Compiler requirements vary by ISA target — see CONTRIBUTING.md for the full table.
Running
build_release/nk_bench # run all benchmarks
build_release/nk_bench --benchmark_filter=dot # filter by name
build_release/nk_bench --benchmark_min_time=10s # longer runs for stable results
build_release/nk_bench --filter=dot # shorthand for --benchmark_filter
Environment Variables
| Variable | Default | Description |
|---|---|---|
NK_FILTER | .* | Regex to filter benchmarks by name |
NK_SEED | 42 | RNG seed for reproducible inputs |
NK_BUDGET_SECS | 10 | Minimum time per benchmark in seconds |
NK_BUDGET_MB | 1024 | Memory budget for pre-allocated inputs |
NK_DENSE_DIMENSIONS | 1536 | Vector dimension for dot/spatial benchmarks |
NK_CURVED_DIMENSIONS | 64 | Vector dimension for curved / bilinear form benchmarks |
NK_MESH_POINTS | 1000 | Point count for mesh / RMSD / Kabsch benchmarks |
NK_MATRIX_HEIGHT | 1024 | GEMM M dimension, dataset size in kNN |
NK_MATRIX_WIDTH | 128 | GEMM N dimension, query count in kNN |
NK_MATRIX_DEPTH | 1536 | GEMM K dimension, vector dimension in kNN |
NK_SPARSE_FIRST_LENGTH | 1024 | First set size for sparse benchmarks |
NK_SPARSE_SECOND_LENGTH | 8192 | Second set size for sparse benchmarks |
NK_SPARSE_INTERSECTION | 0.5 | Intersection share [0.0, 1.0] for sparse benchmarks |
NK_MAX_COORD_ANGLE | 180 | Maximum angle in degrees for geospatial benchmarks |
Disable multi-threading in BLAS libraries to avoid interference:
export OPENBLAS_NUM_THREADS=1 # for OpenBLAS
export MKL_NUM_THREADS=1 # for Intel MKL
export VECLIB_MAXIMUM_THREADS=1 # for Apple Accelerate
export BLIS_NUM_THREADS=1 # for BLIS
Reported Units
| Benchmark Type | Counter | Meaning |
|---|---|---|
| Vector kernels — dot, spatial, set, ... | bytes/s | Bytes of input consumed per second, both input vectors combined |
| GEMM, symmetric, batch | scalar-ops/s | Scalar multiply-accumulate operations per second / FLOPS |
| Reductions, casts, trigonometry | bytes/s | Bytes of input consumed per second, single input vector |
bytes: total bytes across all input vectors read per call.

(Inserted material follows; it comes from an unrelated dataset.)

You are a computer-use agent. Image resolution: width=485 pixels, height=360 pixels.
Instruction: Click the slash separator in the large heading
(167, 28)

For a pair of 1536-dimensional f32 vectors: 2 * 1536 * 4 = 12288 bytes per call.
scalar-ops: number of scalar arithmetic operations.
For dense GEMM: 2 * M * N * K per call.
For symmetric GEMM: N * (N + 1) * K per call.
JavaScript
Running
npm run bench:native # Node.js native addon
npm run bench:emscripten # Emscripten WASM with SIMD
npm run bench:wasi # WASI portable execution
npm run bench:browser # Chromium via Playwright
npm run bench:all # all runtimes
NK_DIMENSIONS=768 NK_FILTER="dot" npm run bench:native # custom config
| Variable | Default | Description |
|---|---|---|
NK_DIMENSIONS | 1536 | Vector dimensionality |
NK_ITERATIONS | 1000 | Number of benchmark iterations |
NK_FILTER | .* | Regex to filter benchmarks |
NK_RUNTIME | native | Runtime: native, emscripten, wasi |
NK_SEED | 42 | Random seed for reproducible data |
Output
JSON results are written to bench/results/.

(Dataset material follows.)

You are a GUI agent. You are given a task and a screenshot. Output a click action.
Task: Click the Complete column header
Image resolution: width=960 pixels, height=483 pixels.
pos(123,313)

Generate a Markdown comparison report:
npm run bench:report
cat bench/results/report.md
WASM
Emscripten — wasm32 and wasm64
source ~/emsdk/emsdk_env.sh
cmake -B build-wasm -DCMAKE_TOOLCHAIN_FILE=cmake/toolchain-wasm.cmake -DNK_BUILD_BENCH=1
cmake --build build-wasm --parallel
For wasm64:
cmake -B build-wasm64 -DCMAKE_TOOLCHAIN_FILE=cmake/toolchain-wasm64.cmake -DNK_BUILD_BENCH=1
cmake --build build-wasm64 --parallel
The toolchain files enable -msimd128 and -mrelaxed-simd automatically.
WASI
export WASI_SDK_PATH=~/wasi-sdk-24.0-x86_64-linux
cmake -B build-wasi -DCMAKE_TOOLCHAIN_FILE=cmake/toolchain-wasi.cmake -DNK_BUILD_BENCH=1
cmake --build build-wasi --parallel
Running
wasmtime run -W simd=y,relaxed-simd=y,threads=y,shared-memory=y -S threads=y,inherit-env=y ./build-wasi/nk_bench.wasm
wasmer run --enable-simd --enable-relaxed-simd ./build-wasi/nk_bench.wasm
node ./build-wasm/nk_bench.js
Browser benchmarks via Playwright:
npm run bench:browser
Interpreting WASM Results
WASM benchmarks run slower than native due to JIT compilation overhead and memory indirection. Expected performance relative to native:
| Runtime | Typical Throughput vs Native |
|---|---|
| Emscripten / Node.js | 60–80% |
| WASI / Wasmtime | 50–70% |
| Browser / Chromium | 40–60% |
wasm64 / Memory64 adds ~5–10% overhead vs wasm32 due to 64-bit pointer arithmetic.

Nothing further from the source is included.